仮想通貨市場

今週の仮想通貨市場時価総額は、週中盤に大幅な下落を記録するも後半にかけて復調の兆しが見られています(第1図)。

本稿執筆時点で今週の週高値は8/11の2284億ドルで、週安値は8/14の1896億ドルとなっており、昨年の11月ぶりに市場時価総額が2000億ドル以下の水準で推移しました。

現在は2000億ドルの水準まで回復しております。

今週の注目ニュースとしては、主に以下の3つがありました。

  1. ①トルコリラショックに伴うトルコ仮想通貨取引所での出来高急増
  2. ②テザー社がビットフィネックスに2億7000万USDT送金
  3. ③イーサリアムを駆使したICOプロジェクトによるETH売却を懸念するBloombergの報道

第1図:仮想通貨市場時価総額チャート(8/11〜8/17)

トルコリラ暴落でビットコイン取引高急増

アメリカとトルコの外交関係悪化に伴うアメリカの制裁措置によりトルコリラは10日、前日比で20%の下落を記録し「トルコリラショック」を引き起こしました。

Coindeskによると、トルコリラショックの直後にはトルコの複数仮想通貨取引所で出来高が急増し、トルコリラを仮想通貨に替えるヘッジの動きが見られたとのことです。

また、トルコリラショックの影響は他の新興国経済に波及し、今週はインドネシアやアルゼンチンで利上げの動きが見られました。

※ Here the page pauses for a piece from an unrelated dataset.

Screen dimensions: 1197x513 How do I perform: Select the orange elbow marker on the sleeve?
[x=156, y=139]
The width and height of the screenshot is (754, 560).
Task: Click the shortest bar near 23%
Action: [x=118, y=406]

こうした経済・金融危機の際は仮想通貨市場に資金が流入するケース(ユーロ圏金融危機の兆候に弾む仮想通貨市場:イタリア政治混迷が皮肉にも好材料か)が過去にも確認されていることから、この先は新興国経済の動向が注目となりそうです。

第2図:トルコ仮想通貨取引所出来高チャート

第3図:アルゼンチン仮想通貨取引所出来高チャート

テザー社がBitfinexに2億7000万USDT送金

米ドルの価値にペッグされた仮想通貨「USDT(通称:テザー)」を発行することで知られるテザー社が今週、4日に分けて合計2億7000万USDTを中国・香港の大手仮想通貨取引所ビットフィネックスと思われるウォレットアドレスに送金したことがOmniExplorerを通じて発覚しました。

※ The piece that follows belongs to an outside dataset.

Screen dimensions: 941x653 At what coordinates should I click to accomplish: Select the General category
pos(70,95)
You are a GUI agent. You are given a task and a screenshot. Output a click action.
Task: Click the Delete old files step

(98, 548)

テザー社を巡ってはUSDTの新規発行による相場操縦の疑惑が持たれていましたが、OmniExplorerによるとテザー社が最後にUSDTを新規発行したのは今年の6/25で、今回はあくまで同社がすでに発行し保有していたUSDTを市場に投入したということになります。

今週はアルトコインが軒並み下落を記録したことから、ステーブルコインであるUSDTの需要が高まったことが考えられ、供給主導の市場への押し売りではないことが推察されます。